Williams v. Kimbrough et al
Filing
28
ORDER AND OPINION denying as moot 8 Defendants' First Motion to Dismiss; denying 10 Plaintiff's Motion to Add Parties; and granting 20 Defendants' Second Motion to Dismiss. Plaintiffs federal claims are dismissed with prejudice and her state law claims are dismissed without prejudice. Signed by Judge Julie E. Carnes on 2/13/13. (ddm)
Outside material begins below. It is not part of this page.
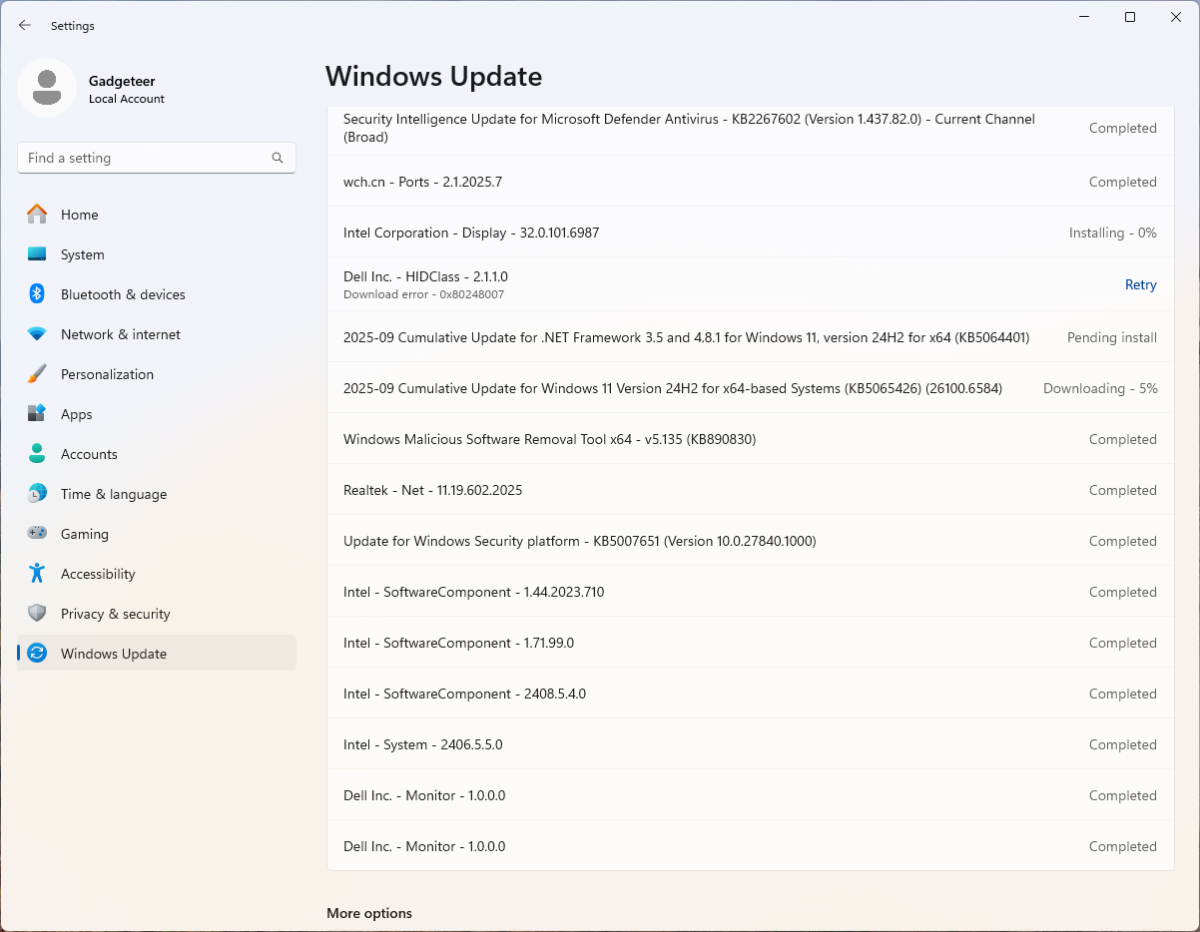Click the Home icon in sidebar
Screen dimensions: 1200x932
coord(37,214)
IN THE UNITED STATES DISTRICT COURT
FOR THE NORTHERN DISTRICT OF GEORGIA
ATLANTA DIVISION
LADONNA WILLIAMS,
Plaintiff,
CIVIL ACTION NO.
v.
1:12-cv-1570-JEC
SHERIFF KEMUEL KIMBROUGH, in
his official capacity as the
Clayton County Sheriff, ALICIA
PARKES, individually and in her
official capacity as Deputy
Sheriff of Clayton County, and
JOHN DOE 1 & 2, individually
and in their official
capacities as employees of the
Clayton County Sheriff’s
Department,
Defendants.
ORDER & OPINION
This action is before the Court on defendants’ First and Second
Motions to Dismiss [8] and [20] and plaintiff’s Motion to Add Parties
[10].
The Court has reviewed the record and the arguments of the
parties and, for the following reasons, concludes that defendants’
First Motion to Dismiss [8] should be DENIED as moot, defendants’
Second Motion to Dismiss [20] should be GRANTED, and plaintiff’s
Motion to Add Parties [10] should be DENIED.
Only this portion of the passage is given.